(Data Opens)

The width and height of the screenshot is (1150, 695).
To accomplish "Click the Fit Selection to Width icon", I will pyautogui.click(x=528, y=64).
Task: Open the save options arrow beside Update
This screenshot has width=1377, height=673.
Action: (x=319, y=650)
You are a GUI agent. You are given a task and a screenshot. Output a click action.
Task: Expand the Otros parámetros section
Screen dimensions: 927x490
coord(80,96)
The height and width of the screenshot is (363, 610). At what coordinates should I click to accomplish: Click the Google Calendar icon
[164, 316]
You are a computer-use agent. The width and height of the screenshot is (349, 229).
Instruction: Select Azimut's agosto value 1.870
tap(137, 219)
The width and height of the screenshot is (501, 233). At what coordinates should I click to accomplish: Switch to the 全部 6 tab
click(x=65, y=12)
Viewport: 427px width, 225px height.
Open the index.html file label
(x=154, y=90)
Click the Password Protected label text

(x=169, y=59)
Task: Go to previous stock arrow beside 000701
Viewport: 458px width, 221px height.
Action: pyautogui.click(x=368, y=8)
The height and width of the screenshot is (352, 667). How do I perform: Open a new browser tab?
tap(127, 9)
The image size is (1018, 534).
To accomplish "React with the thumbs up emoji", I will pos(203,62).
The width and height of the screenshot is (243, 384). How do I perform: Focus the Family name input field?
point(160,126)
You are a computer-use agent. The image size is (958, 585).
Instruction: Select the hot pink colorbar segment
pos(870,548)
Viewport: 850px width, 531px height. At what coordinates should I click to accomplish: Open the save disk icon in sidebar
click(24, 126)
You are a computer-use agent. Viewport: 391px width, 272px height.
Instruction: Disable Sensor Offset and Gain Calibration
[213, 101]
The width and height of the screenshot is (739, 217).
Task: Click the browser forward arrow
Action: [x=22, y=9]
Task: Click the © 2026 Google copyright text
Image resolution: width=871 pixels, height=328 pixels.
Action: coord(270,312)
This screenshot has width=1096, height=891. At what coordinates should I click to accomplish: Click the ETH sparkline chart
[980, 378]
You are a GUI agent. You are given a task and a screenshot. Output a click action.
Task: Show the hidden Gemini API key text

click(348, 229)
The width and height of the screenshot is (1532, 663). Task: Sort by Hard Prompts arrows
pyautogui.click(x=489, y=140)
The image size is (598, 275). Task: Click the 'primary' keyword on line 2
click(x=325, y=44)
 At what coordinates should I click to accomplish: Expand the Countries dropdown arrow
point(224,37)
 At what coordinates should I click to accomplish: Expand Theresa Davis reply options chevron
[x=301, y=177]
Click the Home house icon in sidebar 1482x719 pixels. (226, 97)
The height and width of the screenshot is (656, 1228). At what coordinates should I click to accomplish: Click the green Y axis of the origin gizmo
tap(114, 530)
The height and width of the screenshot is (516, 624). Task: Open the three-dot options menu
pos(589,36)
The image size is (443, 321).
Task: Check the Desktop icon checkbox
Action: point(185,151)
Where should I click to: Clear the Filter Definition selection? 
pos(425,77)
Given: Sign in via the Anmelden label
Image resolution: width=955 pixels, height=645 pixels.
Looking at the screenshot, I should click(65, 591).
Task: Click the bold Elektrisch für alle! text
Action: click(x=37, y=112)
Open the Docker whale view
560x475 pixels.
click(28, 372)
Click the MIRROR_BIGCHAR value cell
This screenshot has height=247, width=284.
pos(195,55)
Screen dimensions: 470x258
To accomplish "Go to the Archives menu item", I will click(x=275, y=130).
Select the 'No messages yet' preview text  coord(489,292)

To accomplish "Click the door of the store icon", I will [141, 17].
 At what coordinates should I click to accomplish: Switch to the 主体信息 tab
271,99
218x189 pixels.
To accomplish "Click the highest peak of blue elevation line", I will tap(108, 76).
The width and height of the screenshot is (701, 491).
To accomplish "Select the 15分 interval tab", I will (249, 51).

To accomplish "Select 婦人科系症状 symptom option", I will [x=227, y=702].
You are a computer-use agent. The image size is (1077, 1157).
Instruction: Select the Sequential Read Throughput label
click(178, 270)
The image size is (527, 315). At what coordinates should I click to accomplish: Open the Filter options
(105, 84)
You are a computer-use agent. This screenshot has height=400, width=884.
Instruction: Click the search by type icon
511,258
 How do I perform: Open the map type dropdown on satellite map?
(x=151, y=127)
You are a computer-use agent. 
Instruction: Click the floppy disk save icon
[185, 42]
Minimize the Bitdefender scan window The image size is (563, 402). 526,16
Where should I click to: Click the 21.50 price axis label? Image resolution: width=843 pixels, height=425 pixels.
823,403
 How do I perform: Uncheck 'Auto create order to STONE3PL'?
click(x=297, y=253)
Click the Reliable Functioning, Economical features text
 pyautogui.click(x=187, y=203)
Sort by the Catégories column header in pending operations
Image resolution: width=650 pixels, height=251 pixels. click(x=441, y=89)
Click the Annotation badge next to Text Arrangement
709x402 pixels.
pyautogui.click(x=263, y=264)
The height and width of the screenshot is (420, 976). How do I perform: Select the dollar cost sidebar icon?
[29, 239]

(Data Closes)

▸ Activity: From the first line to the last, retype the data exactly.

▸ Exercise answer:
The width and height of the screenshot is (1150, 695).
To accomplish "Click the Fit Selection to Width icon", I will pyautogui.click(x=528, y=64).
Task: Open the save options arrow beside Update
This screenshot has width=1377, height=673.
Action: (x=319, y=650)
You are a GUI agent. You are given a task and a screenshot. Output a click action.
Task: Expand the Otros parámetros section
Screen dimensions: 927x490
coord(80,96)
The height and width of the screenshot is (363, 610). At what coordinates should I click to accomplish: Click the Google Calendar icon
[164, 316]
You are a computer-use agent. The width and height of the screenshot is (349, 229).
Instruction: Select Azimut's agosto value 1.870
tap(137, 219)
The width and height of the screenshot is (501, 233). At what coordinates should I click to accomplish: Switch to the 全部 6 tab
click(x=65, y=12)
Viewport: 427px width, 225px height.
Open the index.html file label
(x=154, y=90)
Click the Password Protected label text

(x=169, y=59)
Task: Go to previous stock arrow beside 000701
Viewport: 458px width, 221px height.
Action: pyautogui.click(x=368, y=8)
The height and width of the screenshot is (352, 667). How do I perform: Open a new browser tab?
tap(127, 9)
The image size is (1018, 534).
To accomplish "React with the thumbs up emoji", I will pos(203,62).
The width and height of the screenshot is (243, 384). How do I perform: Focus the Family name input field?
point(160,126)
You are a computer-use agent. The image size is (958, 585).
Instruction: Select the hot pink colorbar segment
pos(870,548)
Viewport: 850px width, 531px height. At what coordinates should I click to accomplish: Open the save disk icon in sidebar
click(24, 126)
You are a computer-use agent. Viewport: 391px width, 272px height.
Instruction: Disable Sensor Offset and Gain Calibration
[213, 101]
The width and height of the screenshot is (739, 217).
Task: Click the browser forward arrow
Action: [x=22, y=9]
Task: Click the © 2026 Google copyright text
Image resolution: width=871 pixels, height=328 pixels.
Action: coord(270,312)
This screenshot has width=1096, height=891. At what coordinates should I click to accomplish: Click the ETH sparkline chart
[980, 378]
You are a GUI agent. You are given a task and a screenshot. Output a click action.
Task: Show the hidden Gemini API key text

click(348, 229)
The width and height of the screenshot is (1532, 663). Task: Sort by Hard Prompts arrows
pyautogui.click(x=489, y=140)
The image size is (598, 275). Task: Click the 'primary' keyword on line 2
click(x=325, y=44)
 At what coordinates should I click to accomplish: Expand the Countries dropdown arrow
point(224,37)
 At what coordinates should I click to accomplish: Expand Theresa Davis reply options chevron
[x=301, y=177]
Click the Home house icon in sidebar 1482x719 pixels. (226, 97)
The height and width of the screenshot is (656, 1228). At what coordinates should I click to accomplish: Click the green Y axis of the origin gizmo
tap(114, 530)
The height and width of the screenshot is (516, 624). Task: Open the three-dot options menu
pos(589,36)
The image size is (443, 321).
Task: Check the Desktop icon checkbox
Action: point(185,151)
Where should I click to: Clear the Filter Definition selection? 
pos(425,77)
Given: Sign in via the Anmelden label
Image resolution: width=955 pixels, height=645 pixels.
Looking at the screenshot, I should click(65, 591).
Task: Click the bold Elektrisch für alle! text
Action: click(x=37, y=112)
Open the Docker whale view
560x475 pixels.
click(28, 372)
Click the MIRROR_BIGCHAR value cell
This screenshot has height=247, width=284.
pos(195,55)
Screen dimensions: 470x258
To accomplish "Go to the Archives menu item", I will click(x=275, y=130).
Select the 'No messages yet' preview text  coord(489,292)

To accomplish "Click the door of the store icon", I will [141, 17].
 At what coordinates should I click to accomplish: Switch to the 主体信息 tab
271,99
218x189 pixels.
To accomplish "Click the highest peak of blue elevation line", I will tap(108, 76).
The width and height of the screenshot is (701, 491).
To accomplish "Select the 15分 interval tab", I will (249, 51).

To accomplish "Select 婦人科系症状 symptom option", I will [x=227, y=702].
You are a computer-use agent. The image size is (1077, 1157).
Instruction: Select the Sequential Read Throughput label
click(178, 270)
The image size is (527, 315). At what coordinates should I click to accomplish: Open the Filter options
(105, 84)
You are a computer-use agent. This screenshot has height=400, width=884.
Instruction: Click the search by type icon
511,258
 How do I perform: Open the map type dropdown on satellite map?
(x=151, y=127)
You are a computer-use agent. 
Instruction: Click the floppy disk save icon
[185, 42]
Minimize the Bitdefender scan window The image size is (563, 402). 526,16
Where should I click to: Click the 21.50 price axis label? Image resolution: width=843 pixels, height=425 pixels.
823,403
 How do I perform: Uncheck 'Auto create order to STONE3PL'?
click(x=297, y=253)
Click the Reliable Functioning, Economical features text
 pyautogui.click(x=187, y=203)
Sort by the Catégories column header in pending operations
Image resolution: width=650 pixels, height=251 pixels. click(x=441, y=89)
Click the Annotation badge next to Text Arrangement
709x402 pixels.
pyautogui.click(x=263, y=264)
The height and width of the screenshot is (420, 976). How do I perform: Select the dollar cost sidebar icon?
[29, 239]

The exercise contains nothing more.